* KUTIPAN HALAMAN:
⟨

Kabupaten Bekasi pun memberlakukan hal serupa. Pemkab Bekasi menerapkan PSBM pada 29 September-27 Oktober 2020 untuk menekan angka kasus Covid-19 di wilayahnya.

Menurut Ketua Harian Gugus Tugas Percepatan Penanganan Covid-19 Jawa Barat, Daud Achmad, PSBM diterapkan dalam cakupan kecamatan, kelurahan, hingga RT/RW. Ia menuturkan, Pemprov Jawa Barat sudah menyampaikan arahan penerapan PSBM kepada semua aparatur pemerintahan kabupaten/kota se-Jawa Barat.

“Kabupaten atau kota mengambil keputusan untuk melakukan PSBM di daerahnya, sesuai dengan peta zonasi mikro pada masing-masing daerah,” kata Daud saat dihubungi, Kamis (8/10).

Beberapa waktu lalu, mini lockdown sempat diwacanakan pula di Kota Bandung. Awalnya, Pemkot Bandung akan memberlakukan pembatasan sosial berskala kampung (PSBK) di beberapa kelurahan.

Akan tetapi, belakangan rencana itu urung dilakukan. Sebab, menurut Ketua Harian Gugus Tugas Percepatan Penanganan Covid-19 Kota Bandung Ema Sumarna, penyebaran Covid-19 masih bisa dikendalikan dengan menerapkan adaptasi kebiasaan baru (AKB).

“Berdasarkan rapat wali kota dengan Forkopimda (Forum Koordinasi Pimpinan Daerah) beberapa hari lalu, semua stakeholder sepakat bila Covid-19 di Bandung masih bisa dikendalikan dengan AKB,” kata Ema saat dihubungi, Jumat (10/10).

⟩

* TELAAH MATERI:
1. Sebutkan setiap singkatan dalam kutipan halaman yang kepanjangannya juga dituliskan di sana, beserta kepanjangannya.
2. Teruskan kutipan tentang pembatasan Covid-19 di Jawa Barat dengan beberapa kalimat yang dimulai setelah kalimat terakhirnya.

[Item Tersimpan]

⟨

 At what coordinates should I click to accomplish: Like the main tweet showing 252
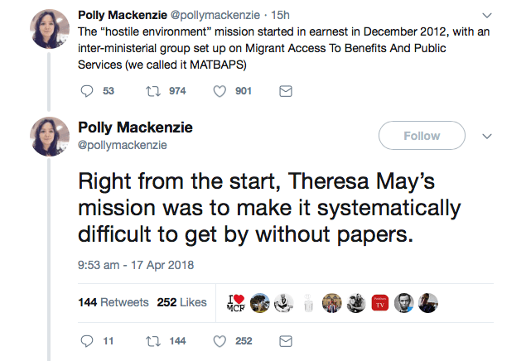[220, 340]
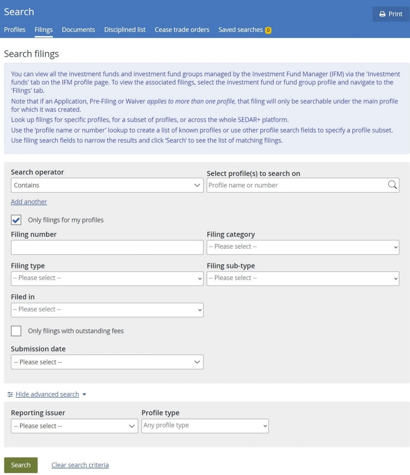Click the arrow beside Hide advanced search
The height and width of the screenshot is (475, 410).
84,394
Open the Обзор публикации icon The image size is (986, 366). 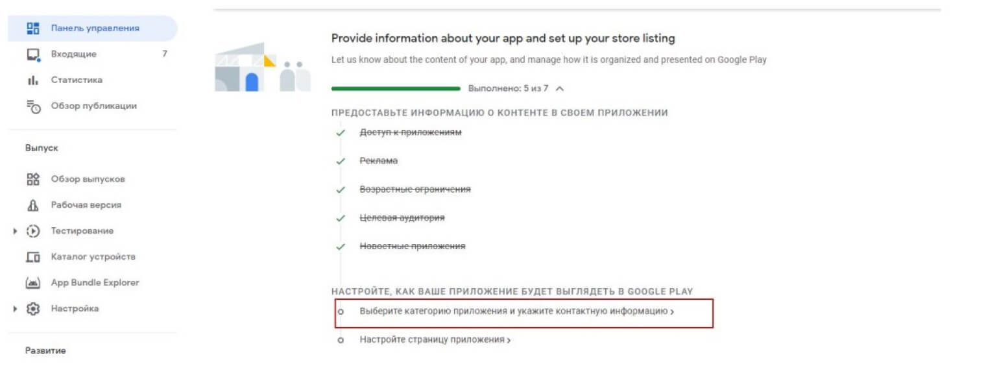pyautogui.click(x=33, y=106)
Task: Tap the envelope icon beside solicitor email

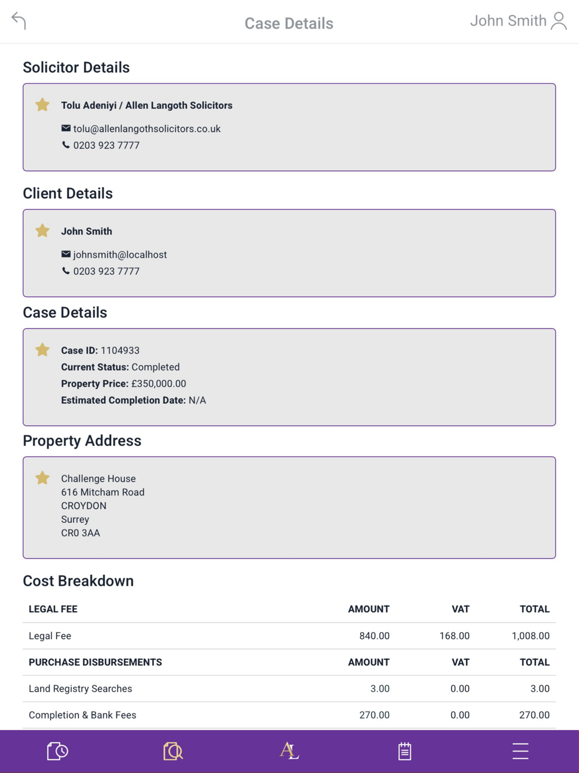Action: click(x=66, y=128)
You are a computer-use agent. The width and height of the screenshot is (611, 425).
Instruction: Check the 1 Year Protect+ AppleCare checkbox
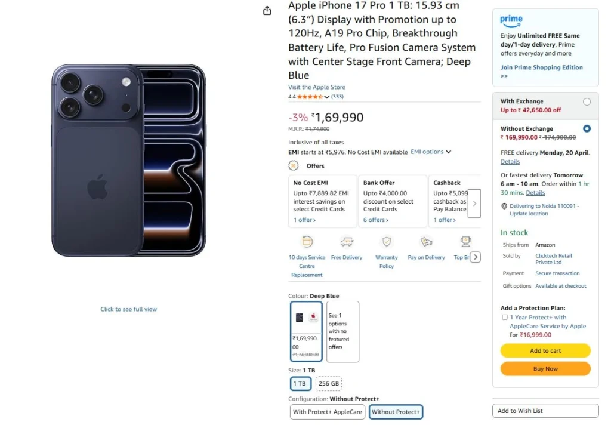pyautogui.click(x=505, y=318)
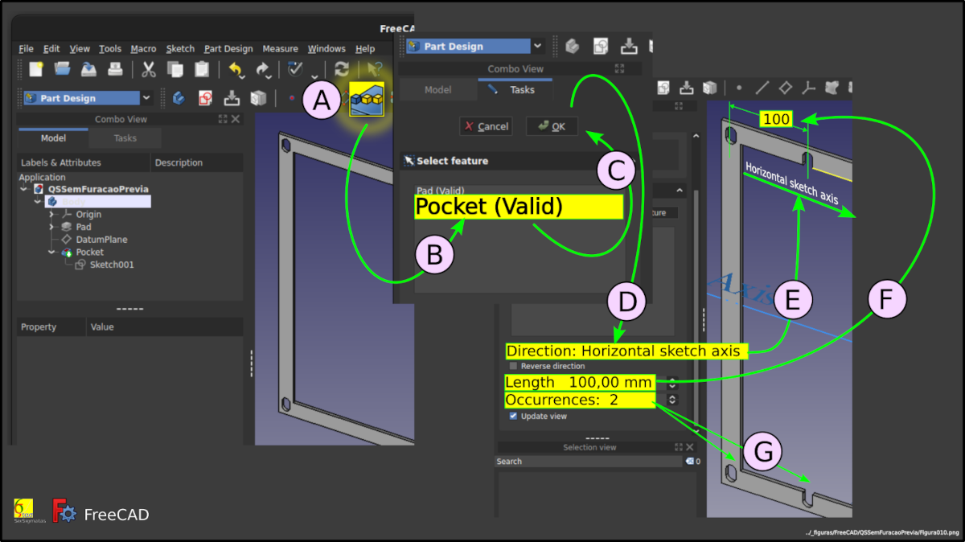Viewport: 965px width, 542px height.
Task: Expand the Origin tree item
Action: (51, 215)
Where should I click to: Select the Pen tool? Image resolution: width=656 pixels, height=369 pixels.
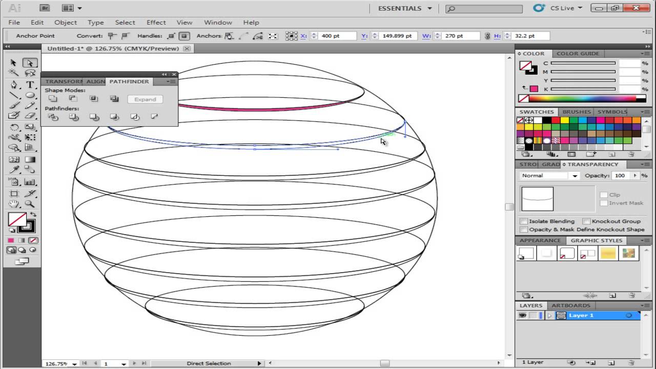(x=13, y=85)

⟩

* HASIL YANG DIHARAPKAN:
1.
PSBK: pembatasan sosial berskala kampung
AKB: adaptasi kebiasaan baru
Forkopimda: Forum Koordinasi Pimpinan Daerah

2.
Mendorong peran komunitas

Dihubungi terpisah, Dewan Pakar Ikatan Ahli Kesehatan Masyarakat Indonesia (IAKMI) Hermawan Saputra menilai, penerapan mini lockdown tak tepat dilakukan di wilayah perkotaan.

"Kota-kota seperti di daerah Jabodetabek itu tidak cocok, bahkan tidak mungkin dilakukan mini lockdown. Sebab, setiap kampung itu sudah ada Covid-19,” katanya saat dihubungi, Kamis (9/10).

“Maka, pembatasan itu enggak ada maknanya, kalau dikatakan mini lockdown.”

Hermawan menilai, bakal celaka bila wilayah perkotaan menerapkan mini lockdown. Alasannya, tak ada yang tahu persis pergerakan virus di wilayah yang padat penduduk.

“Misalnya dilakukan pembatasan di suatu kampung. Besok ada kampung sekitarnya belum selesai kasusnya. Begitu dibuka itu lockdown-nya, ya masuk lagi virus,” ujarnya.

Ia menilai, wilayah perkotaan hanya mungkin dilakukan pembatasan secara terpadu, tidak sendiri-sendiri. Hermawan mencontohkan, PSBB di DKI Jakarta tak akan efektif bila wilayah penyangga, seperti Bogor, Depok, Tangerang, dan Bekasi tidak ikut.

"Jadi, harus dilakukan bersamaan," tuturnya.

Pengemudi ojek online melintasi spanduk penutupan jalan di kawasan Pondok Pinang, Jakarta, Rabu (1/4). Foto Antara/Puspa Perwitasari.

Hermawan mengatakan, mini lockdown hanya mungkin dilakukan di daerah perdesaan, yang penduduknya sedikit dan wilayahnya cukup luas. Misalnya, di wilayah Nusa Tenggara, Sumatera, Kalimantan, atau daerah lain di luar Jawa.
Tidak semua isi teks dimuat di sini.